▶ [Prompt]: Please arrange the entries below as a numbered list, one line per item, leaving out any blank lines.

▶ [Data listing]:
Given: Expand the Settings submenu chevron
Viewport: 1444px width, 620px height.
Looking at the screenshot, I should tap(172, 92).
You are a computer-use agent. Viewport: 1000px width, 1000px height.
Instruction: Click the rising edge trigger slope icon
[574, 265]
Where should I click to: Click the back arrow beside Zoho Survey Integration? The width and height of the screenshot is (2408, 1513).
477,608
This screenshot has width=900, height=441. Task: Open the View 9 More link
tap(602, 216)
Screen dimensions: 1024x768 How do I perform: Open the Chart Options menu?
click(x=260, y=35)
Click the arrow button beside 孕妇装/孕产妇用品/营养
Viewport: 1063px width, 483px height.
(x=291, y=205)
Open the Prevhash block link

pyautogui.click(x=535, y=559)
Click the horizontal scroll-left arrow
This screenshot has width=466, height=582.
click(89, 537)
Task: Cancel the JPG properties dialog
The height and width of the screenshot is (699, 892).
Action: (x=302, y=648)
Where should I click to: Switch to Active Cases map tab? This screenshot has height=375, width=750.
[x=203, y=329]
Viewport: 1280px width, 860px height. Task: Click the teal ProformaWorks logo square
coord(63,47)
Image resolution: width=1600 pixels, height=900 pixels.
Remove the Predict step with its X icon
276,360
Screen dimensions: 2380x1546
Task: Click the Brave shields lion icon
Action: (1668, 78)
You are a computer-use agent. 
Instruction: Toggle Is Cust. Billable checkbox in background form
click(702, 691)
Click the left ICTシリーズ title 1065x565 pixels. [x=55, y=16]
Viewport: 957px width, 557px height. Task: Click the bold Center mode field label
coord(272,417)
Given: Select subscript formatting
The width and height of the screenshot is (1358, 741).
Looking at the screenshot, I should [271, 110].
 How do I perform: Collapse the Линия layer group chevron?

▶ [Final result]:
1. Given: Expand the Settings submenu chevron
2. Viewport: 1444px width, 620px height.
3. Looking at the screenshot, I should tap(172, 92).
4. You are a computer-use agent. Viewport: 1000px width, 1000px height.
5. Instruction: Click the rising edge trigger slope icon
6. [574, 265]
7. Where should I click to: Click the back arrow beside Zoho Survey Integration? The width and height of the screenshot is (2408, 1513).
8. 477,608
9. This screenshot has width=900, height=441. Task: Open the View 9 More link
10. tap(602, 216)
11. Screen dimensions: 1024x768 How do I perform: Open the Chart Options menu?
12. click(x=260, y=35)
13. Click the arrow button beside 孕妇装/孕产妇用品/营养
14. Viewport: 1063px width, 483px height.
15. (x=291, y=205)
16. Open the Prevhash block link
17. pyautogui.click(x=535, y=559)
18. Click the horizontal scroll-left arrow
19. This screenshot has width=466, height=582.
20. click(89, 537)
21. Task: Cancel the JPG properties dialog
22. The height and width of the screenshot is (699, 892).
23. Action: (x=302, y=648)
24. Where should I click to: Switch to Active Cases map tab? This screenshot has height=375, width=750.
25. [x=203, y=329]
26. Viewport: 1280px width, 860px height. Task: Click the teal ProformaWorks logo square
27. coord(63,47)
28. Image resolution: width=1600 pixels, height=900 pixels.
29. Remove the Predict step with its X icon
30. 276,360
31. Screen dimensions: 2380x1546
32. Task: Click the Brave shields lion icon
33. Action: (1668, 78)
34. You are a computer-use agent. 
35. Instruction: Toggle Is Cust. Billable checkbox in background form
36. click(702, 691)
37. Click the left ICTシリーズ title 1065x565 pixels. [x=55, y=16]
38. Viewport: 957px width, 557px height. Task: Click the bold Center mode field label
39. coord(272,417)
40. Given: Select subscript formatting
41. The width and height of the screenshot is (1358, 741).
42. Looking at the screenshot, I should [271, 110].
43.  How do I perform: Collapse the Линия layer group chevron?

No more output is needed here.